Dika menunduk sedikit. “Sedang di luar kantor, Bu. Ada pertemuan dengan klien di Café Aurore.”
Melisa tidak menanggapi. Ia melangkah masuk ke ruangan kerja putranya tanpa memedulikan siapa pun. Tidak meminta izin. Tidak memberi isyarat. Seolah dunia ini memang miliknya.
Begitu memasuki ruang kerja Aditya, matanya menyapu seisi ruangan. Hingga akhirnya berhenti pada sebuah figura di atas meja. Ia menghampiri meja itu dengan langkah tenang, lalu mengangkat bingkai foto itu perlahan.
Wajahnya tidak berubah. Namun matanya… berbicara banyak.
Di dalam bingkai itu, ada foto Aditya berdiri bersama seorang wanita muda yang tersenyum begitu hangat. Wajah gadis itu bersahaja, namun di antara keduanya tampak ada kebersamaan yang sulit dipalsukan. Terlalu dekat. Terlalu akrab. Terlalu berani.
Melisa menatapnya lama, lalu berbisik dengan nada yang nyaris dingin seperti bisikan angin di musim dingin.
“Seperti tak ada perempuan lain yang lebih layak saja…”
Ia menurunkan bingkai itu perlahan, lalu mengaturnya kembali di meja, sedikit lebih maju dari posisi semula. Gerakannya halus, tapi penuh makna.

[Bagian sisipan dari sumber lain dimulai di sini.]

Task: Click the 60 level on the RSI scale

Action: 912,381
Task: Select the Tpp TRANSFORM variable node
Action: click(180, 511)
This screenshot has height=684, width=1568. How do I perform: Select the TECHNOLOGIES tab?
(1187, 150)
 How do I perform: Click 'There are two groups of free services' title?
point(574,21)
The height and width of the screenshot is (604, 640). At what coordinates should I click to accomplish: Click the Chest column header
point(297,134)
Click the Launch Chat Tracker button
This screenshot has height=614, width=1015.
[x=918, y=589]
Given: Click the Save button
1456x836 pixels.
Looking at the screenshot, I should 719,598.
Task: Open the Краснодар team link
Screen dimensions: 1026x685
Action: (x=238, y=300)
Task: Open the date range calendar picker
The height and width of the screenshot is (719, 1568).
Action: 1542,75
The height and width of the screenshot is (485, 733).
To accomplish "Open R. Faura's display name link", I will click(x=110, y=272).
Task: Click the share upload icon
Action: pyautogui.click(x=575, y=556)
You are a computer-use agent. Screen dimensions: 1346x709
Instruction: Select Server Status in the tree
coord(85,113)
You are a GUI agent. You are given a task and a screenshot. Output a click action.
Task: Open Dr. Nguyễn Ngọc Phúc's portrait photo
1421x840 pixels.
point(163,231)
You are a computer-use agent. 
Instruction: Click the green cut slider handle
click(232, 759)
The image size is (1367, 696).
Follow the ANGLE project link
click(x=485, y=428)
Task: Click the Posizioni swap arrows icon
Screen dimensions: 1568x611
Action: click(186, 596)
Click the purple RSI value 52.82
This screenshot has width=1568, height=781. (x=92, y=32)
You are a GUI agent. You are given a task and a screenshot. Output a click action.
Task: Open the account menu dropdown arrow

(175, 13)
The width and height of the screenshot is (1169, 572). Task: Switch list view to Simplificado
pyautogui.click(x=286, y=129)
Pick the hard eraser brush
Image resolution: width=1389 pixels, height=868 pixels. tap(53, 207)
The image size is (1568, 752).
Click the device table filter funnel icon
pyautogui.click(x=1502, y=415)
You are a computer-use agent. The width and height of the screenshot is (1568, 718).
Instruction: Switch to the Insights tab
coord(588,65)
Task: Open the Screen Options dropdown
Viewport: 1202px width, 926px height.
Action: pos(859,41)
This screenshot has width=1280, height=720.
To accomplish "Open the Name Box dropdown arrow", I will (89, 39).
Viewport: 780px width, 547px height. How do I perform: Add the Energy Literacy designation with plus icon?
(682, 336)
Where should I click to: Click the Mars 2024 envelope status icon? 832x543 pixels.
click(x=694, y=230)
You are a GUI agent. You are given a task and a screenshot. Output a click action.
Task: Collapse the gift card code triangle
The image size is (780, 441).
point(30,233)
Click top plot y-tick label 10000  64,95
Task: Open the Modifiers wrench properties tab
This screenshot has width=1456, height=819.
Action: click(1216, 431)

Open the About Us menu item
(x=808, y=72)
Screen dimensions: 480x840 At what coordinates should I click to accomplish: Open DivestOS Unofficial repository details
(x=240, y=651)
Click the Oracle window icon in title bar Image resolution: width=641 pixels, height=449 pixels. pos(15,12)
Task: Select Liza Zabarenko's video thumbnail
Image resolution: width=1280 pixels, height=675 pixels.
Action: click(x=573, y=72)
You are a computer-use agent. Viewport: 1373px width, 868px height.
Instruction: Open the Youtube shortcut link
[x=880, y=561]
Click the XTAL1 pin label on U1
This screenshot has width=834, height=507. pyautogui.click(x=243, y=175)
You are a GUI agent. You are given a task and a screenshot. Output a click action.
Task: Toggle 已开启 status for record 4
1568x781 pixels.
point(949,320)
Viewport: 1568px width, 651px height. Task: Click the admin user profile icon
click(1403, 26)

Wajahnya tetap datar, namun nadanya mengandung luka lama yang belum pernah benar-benar sembuh.
“Sudah melampaui batas...…” gumamnya pelan—lebih seperti peringatan yang ditujukan kepada dirinya sendiri daripada siapa pun.
Asisten Dika, yang berdiri di ambang pintu, hanya bisa menunduk. Dalam diam, ia tahu: badai telah tiba, dan kali ini bukan untuk bertanya, tapi untuk menghancurkan apa pun yang dianggap noda dalam silsilah keluarga.